I didn’t test every possible quantization method. Here’s what I ran:

Q4_K_M (4-bit, medium)

  • Size: ~42GB
  • Quality: Good for most tasks
  • Speed: 8-12 tokens/second with my setup
  • Use case: My daily driver

Q5_K_M (5-bit, medium)

  • Size: ~52GB
  • Quality: Slightly better than Q4_K_M
  • Speed: 6-10 tokens/second
  • Use case: Tested but didn’t keep—quality improvement was marginal

Q8_0 (8-bit)

  • Size: ~75GB
  • Quality: Very close to full precision
  • Speed: 3-4 tokens/second
  • Use case: Too slow for my hardware

Q2_K (2-bit)

  • Size: ~28GB
  • Quality: Poor
  • Speed: Fast but irrelevant due to quality issues
  • Use case: Deleted

Running Models via API

Ollama runs a local API server on port 11434. I use this for automation scripts.

Starting the Server

ollama serve

This runs in the background. Models load on first request.

Querying from Python

import requests
import json

def query_model(prompt):
    url = "http://localhost:11434/api/generate"
    payload = {
        "model": "llama3.3:70b-q4_K_M",
        "prompt": prompt,
        "stream": False
    }
    response = requests.post(url, json=payload)
    return response.json()["response"]

result = query_model("Explain CPU offloading in LLM inference")
print(result)

Response time: Same as interactive mode (~8-10 seconds for typical responses).

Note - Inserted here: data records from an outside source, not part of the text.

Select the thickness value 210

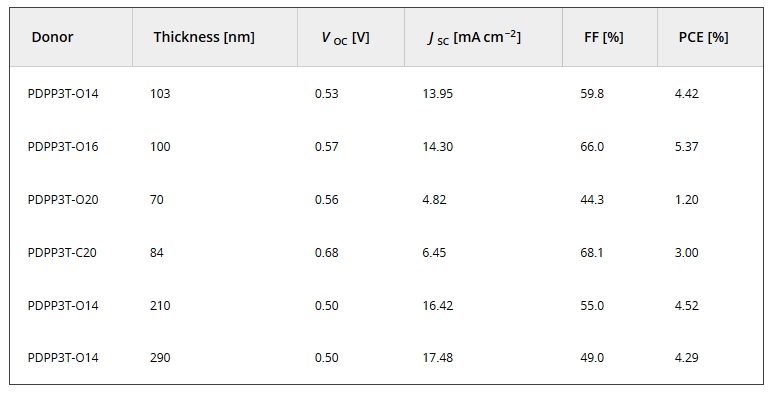pyautogui.click(x=160, y=306)
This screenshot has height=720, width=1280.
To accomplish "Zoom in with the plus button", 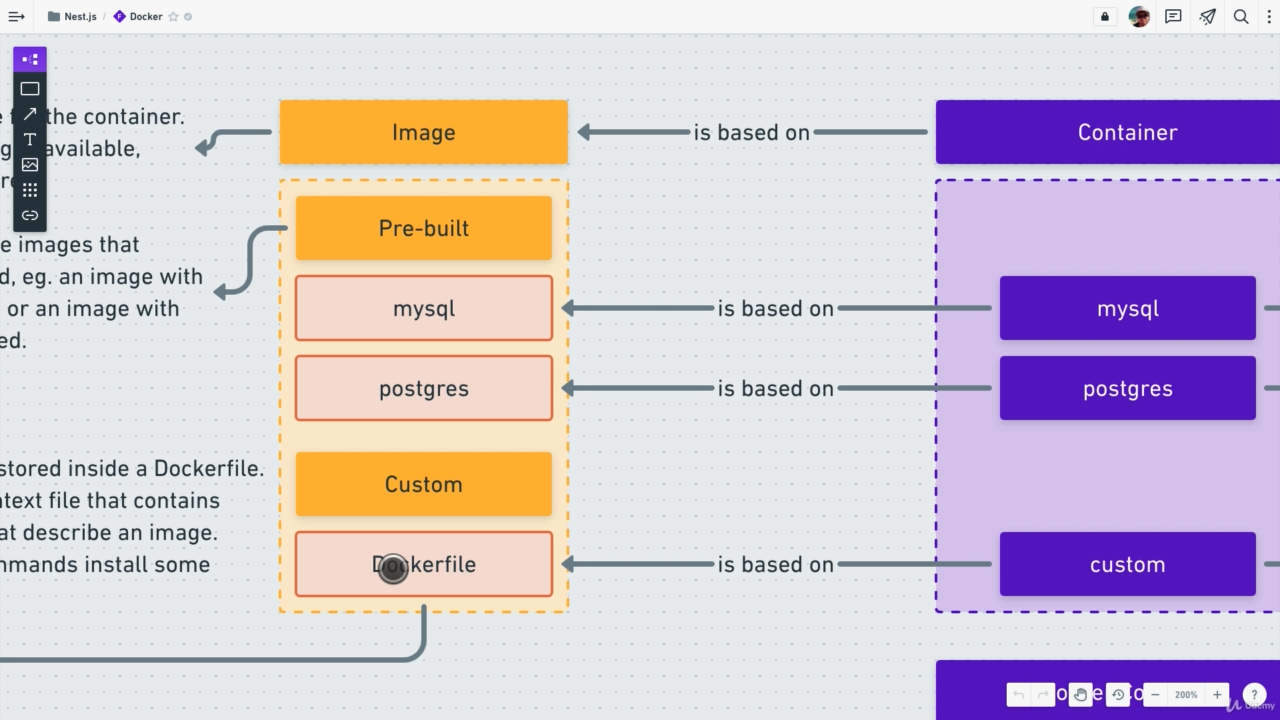I will click(x=1217, y=695).
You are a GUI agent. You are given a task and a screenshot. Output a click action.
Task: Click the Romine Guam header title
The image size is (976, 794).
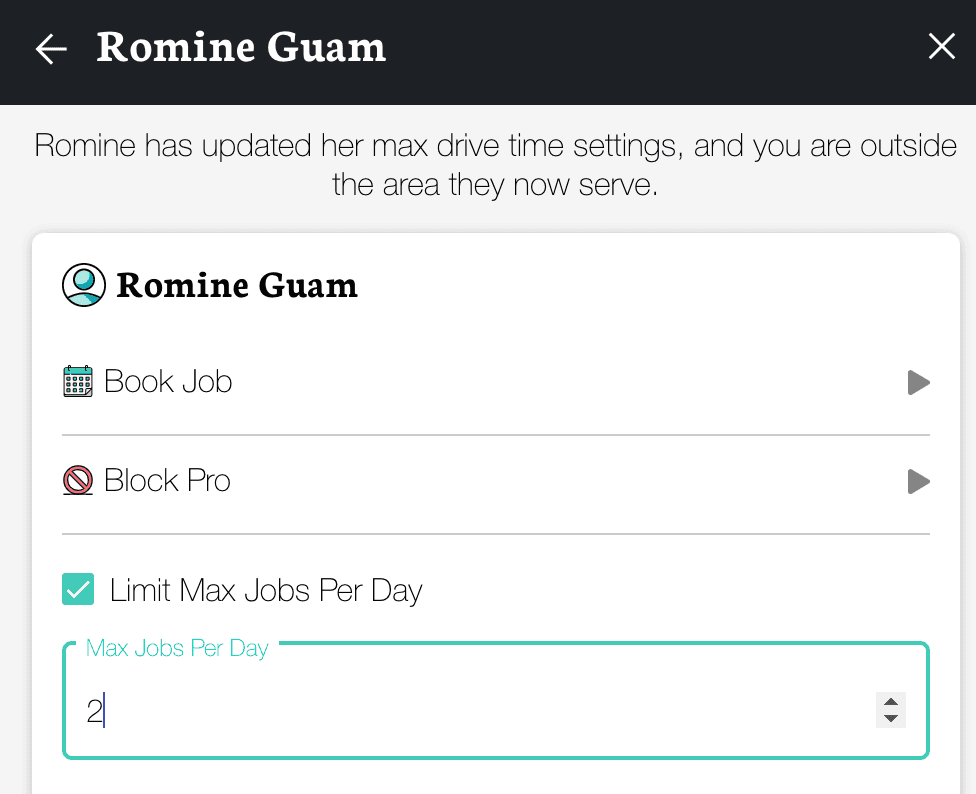click(x=241, y=48)
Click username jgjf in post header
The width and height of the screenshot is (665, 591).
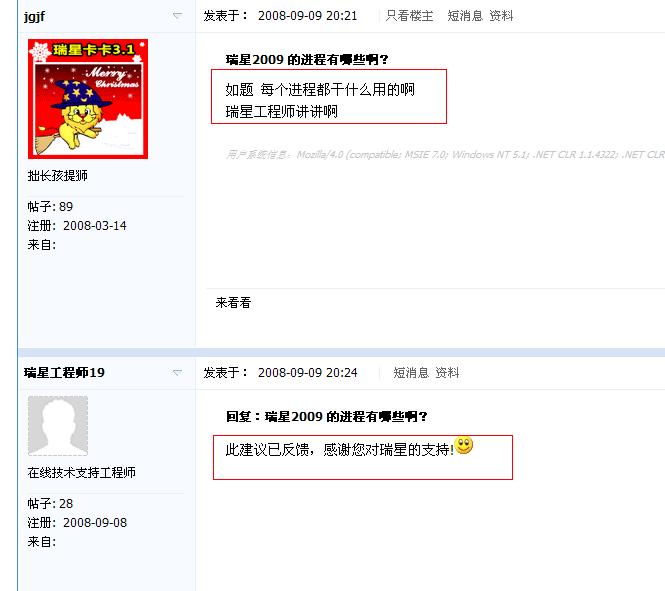[34, 17]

I use this for batch processing code reviews and documentation generation.

Key Takeaways

4-bit quantization is the practical sweet spot for running 70B models on consumer hardware. The quality loss is minimal for most tasks, and the size reduction makes inference feasible.

CPU offloading works but requires tuning. Too many GPU layers cause OOM errors. Too few slow down inference. I found my balance at 40 layers through testing.

2-bit quantization is not worth it unless you have extreme hardware constraints. The quality degradation is too severe for reliable use.

Ollama handles complexity well. I didn’t need to write custom inference code, manage model files manually, or configure GPU drivers beyond basic CUDA setup.

Response times under 10 seconds are usable for interactive work. It’s not instant, but it’s fast enough that I don’t context-switch while waiting.

What I Would Change

If I were starting over with a larger budget, I’d get 48GB VRAM (two 24GB cards or a single high-end GPU). This would eliminate CPU offloading and likely cut response times in half.

But for the hardware I have, 4-bit quantization with Ollama gets the job done.